[Task]
Return every line of the records below without changing a single character.

Source records:
+ + +

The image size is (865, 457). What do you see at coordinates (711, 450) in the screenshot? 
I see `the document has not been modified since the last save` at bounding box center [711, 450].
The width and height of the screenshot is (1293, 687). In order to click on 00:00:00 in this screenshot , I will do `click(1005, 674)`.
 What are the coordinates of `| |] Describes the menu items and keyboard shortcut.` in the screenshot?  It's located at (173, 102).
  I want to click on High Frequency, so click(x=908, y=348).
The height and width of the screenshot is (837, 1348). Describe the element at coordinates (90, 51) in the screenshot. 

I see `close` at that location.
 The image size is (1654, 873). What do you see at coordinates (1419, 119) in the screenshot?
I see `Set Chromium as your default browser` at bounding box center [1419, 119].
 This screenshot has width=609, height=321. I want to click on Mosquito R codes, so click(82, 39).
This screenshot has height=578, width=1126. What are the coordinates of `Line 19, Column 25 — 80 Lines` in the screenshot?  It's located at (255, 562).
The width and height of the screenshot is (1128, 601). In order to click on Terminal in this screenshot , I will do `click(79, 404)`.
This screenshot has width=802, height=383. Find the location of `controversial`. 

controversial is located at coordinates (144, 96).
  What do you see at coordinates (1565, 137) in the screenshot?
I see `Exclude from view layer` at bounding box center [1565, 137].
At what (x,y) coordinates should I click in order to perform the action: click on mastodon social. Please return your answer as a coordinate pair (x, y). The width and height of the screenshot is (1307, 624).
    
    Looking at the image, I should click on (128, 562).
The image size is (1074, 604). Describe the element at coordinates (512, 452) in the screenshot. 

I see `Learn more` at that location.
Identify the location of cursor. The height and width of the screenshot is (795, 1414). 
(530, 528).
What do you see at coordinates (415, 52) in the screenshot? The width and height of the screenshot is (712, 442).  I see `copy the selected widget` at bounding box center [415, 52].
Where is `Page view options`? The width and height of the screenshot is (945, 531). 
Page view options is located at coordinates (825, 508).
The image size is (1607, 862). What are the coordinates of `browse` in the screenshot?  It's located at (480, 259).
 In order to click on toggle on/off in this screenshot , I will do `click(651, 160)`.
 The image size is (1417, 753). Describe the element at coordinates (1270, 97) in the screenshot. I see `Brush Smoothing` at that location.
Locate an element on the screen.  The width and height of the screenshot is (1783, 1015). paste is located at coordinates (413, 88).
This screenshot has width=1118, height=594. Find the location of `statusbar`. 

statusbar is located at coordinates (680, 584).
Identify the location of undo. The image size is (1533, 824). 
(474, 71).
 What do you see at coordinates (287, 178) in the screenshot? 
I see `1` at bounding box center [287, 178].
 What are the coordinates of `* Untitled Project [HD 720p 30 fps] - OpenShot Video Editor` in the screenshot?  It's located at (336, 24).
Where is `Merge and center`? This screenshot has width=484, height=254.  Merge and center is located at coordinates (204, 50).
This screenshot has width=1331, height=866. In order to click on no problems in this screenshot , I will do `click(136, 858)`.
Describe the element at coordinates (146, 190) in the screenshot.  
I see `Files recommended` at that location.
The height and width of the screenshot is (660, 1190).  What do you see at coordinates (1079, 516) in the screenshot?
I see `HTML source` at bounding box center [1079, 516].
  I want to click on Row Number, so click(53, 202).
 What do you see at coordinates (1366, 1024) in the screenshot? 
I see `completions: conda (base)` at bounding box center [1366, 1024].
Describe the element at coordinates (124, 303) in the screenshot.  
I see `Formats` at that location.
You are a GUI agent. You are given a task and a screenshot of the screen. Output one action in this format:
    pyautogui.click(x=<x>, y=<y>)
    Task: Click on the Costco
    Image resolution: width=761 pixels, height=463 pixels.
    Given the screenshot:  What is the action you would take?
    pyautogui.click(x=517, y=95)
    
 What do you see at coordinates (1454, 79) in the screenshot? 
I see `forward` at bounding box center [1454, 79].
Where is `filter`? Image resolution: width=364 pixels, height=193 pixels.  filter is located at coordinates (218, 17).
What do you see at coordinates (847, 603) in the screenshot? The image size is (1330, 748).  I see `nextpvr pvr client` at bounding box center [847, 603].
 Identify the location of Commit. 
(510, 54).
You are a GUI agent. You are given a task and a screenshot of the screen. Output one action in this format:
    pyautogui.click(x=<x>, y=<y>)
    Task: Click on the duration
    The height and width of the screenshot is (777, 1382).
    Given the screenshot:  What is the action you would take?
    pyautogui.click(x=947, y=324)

+ + +

[Response]
The image size is (865, 457). What do you see at coordinates (711, 450) in the screenshot? 
I see `the document has not been modified since the last save` at bounding box center [711, 450].
The width and height of the screenshot is (1293, 687). In order to click on 00:00:00 in this screenshot , I will do `click(1005, 674)`.
 What are the coordinates of `| |] Describes the menu items and keyboard shortcut.` in the screenshot?  It's located at (173, 102).
  I want to click on High Frequency, so click(x=908, y=348).
The height and width of the screenshot is (837, 1348). Describe the element at coordinates (90, 51) in the screenshot. 

I see `close` at that location.
 The image size is (1654, 873). What do you see at coordinates (1419, 119) in the screenshot?
I see `Set Chromium as your default browser` at bounding box center [1419, 119].
 This screenshot has width=609, height=321. I want to click on Mosquito R codes, so click(82, 39).
This screenshot has height=578, width=1126. What are the coordinates of `Line 19, Column 25 — 80 Lines` in the screenshot?  It's located at (255, 562).
The width and height of the screenshot is (1128, 601). In order to click on Terminal in this screenshot , I will do `click(79, 404)`.
This screenshot has width=802, height=383. Find the location of `controversial`. 

controversial is located at coordinates (144, 96).
  What do you see at coordinates (1565, 137) in the screenshot?
I see `Exclude from view layer` at bounding box center [1565, 137].
At what (x,y) coordinates should I click in order to perform the action: click on mastodon social. Please return your answer as a coordinate pair (x, y). The width and height of the screenshot is (1307, 624).
    
    Looking at the image, I should click on (128, 562).
The image size is (1074, 604). Describe the element at coordinates (512, 452) in the screenshot. 

I see `Learn more` at that location.
Identify the location of cursor. The height and width of the screenshot is (795, 1414). 
(530, 528).
What do you see at coordinates (415, 52) in the screenshot? The width and height of the screenshot is (712, 442).  I see `copy the selected widget` at bounding box center [415, 52].
Where is `Page view options`? The width and height of the screenshot is (945, 531). 
Page view options is located at coordinates (825, 508).
The image size is (1607, 862). What are the coordinates of `browse` in the screenshot?  It's located at (480, 259).
 In order to click on toggle on/off in this screenshot , I will do `click(651, 160)`.
 The image size is (1417, 753). Describe the element at coordinates (1270, 97) in the screenshot. I see `Brush Smoothing` at that location.
Locate an element on the screen.  The width and height of the screenshot is (1783, 1015). paste is located at coordinates (413, 88).
This screenshot has width=1118, height=594. Find the location of `statusbar`. 

statusbar is located at coordinates (680, 584).
Identify the location of undo. The image size is (1533, 824). 
(474, 71).
 What do you see at coordinates (287, 178) in the screenshot? 
I see `1` at bounding box center [287, 178].
 What are the coordinates of `* Untitled Project [HD 720p 30 fps] - OpenShot Video Editor` in the screenshot?  It's located at (336, 24).
Where is `Merge and center`? This screenshot has width=484, height=254.  Merge and center is located at coordinates (204, 50).
This screenshot has width=1331, height=866. In order to click on no problems in this screenshot , I will do `click(136, 858)`.
Describe the element at coordinates (146, 190) in the screenshot.  
I see `Files recommended` at that location.
The height and width of the screenshot is (660, 1190).  What do you see at coordinates (1079, 516) in the screenshot?
I see `HTML source` at bounding box center [1079, 516].
  I want to click on Row Number, so click(53, 202).
 What do you see at coordinates (1366, 1024) in the screenshot? 
I see `completions: conda (base)` at bounding box center [1366, 1024].
Describe the element at coordinates (124, 303) in the screenshot.  
I see `Formats` at that location.
You are a GUI agent. You are given a task and a screenshot of the screen. Output one action in this format:
    pyautogui.click(x=<x>, y=<y>)
    Task: Click on the Costco
    Image resolution: width=761 pixels, height=463 pixels.
    Given the screenshot:  What is the action you would take?
    pyautogui.click(x=517, y=95)
    
 What do you see at coordinates (1454, 79) in the screenshot? 
I see `forward` at bounding box center [1454, 79].
Where is `filter`? Image resolution: width=364 pixels, height=193 pixels.  filter is located at coordinates (218, 17).
What do you see at coordinates (847, 603) in the screenshot? The image size is (1330, 748).  I see `nextpvr pvr client` at bounding box center [847, 603].
 Identify the location of Commit. 
(510, 54).
You are a GUI agent. You are given a task and a screenshot of the screen. Output one action in this format:
    pyautogui.click(x=<x>, y=<y>)
    Task: Click on the duration
    The height and width of the screenshot is (777, 1382).
    Given the screenshot:  What is the action you would take?
    pyautogui.click(x=947, y=324)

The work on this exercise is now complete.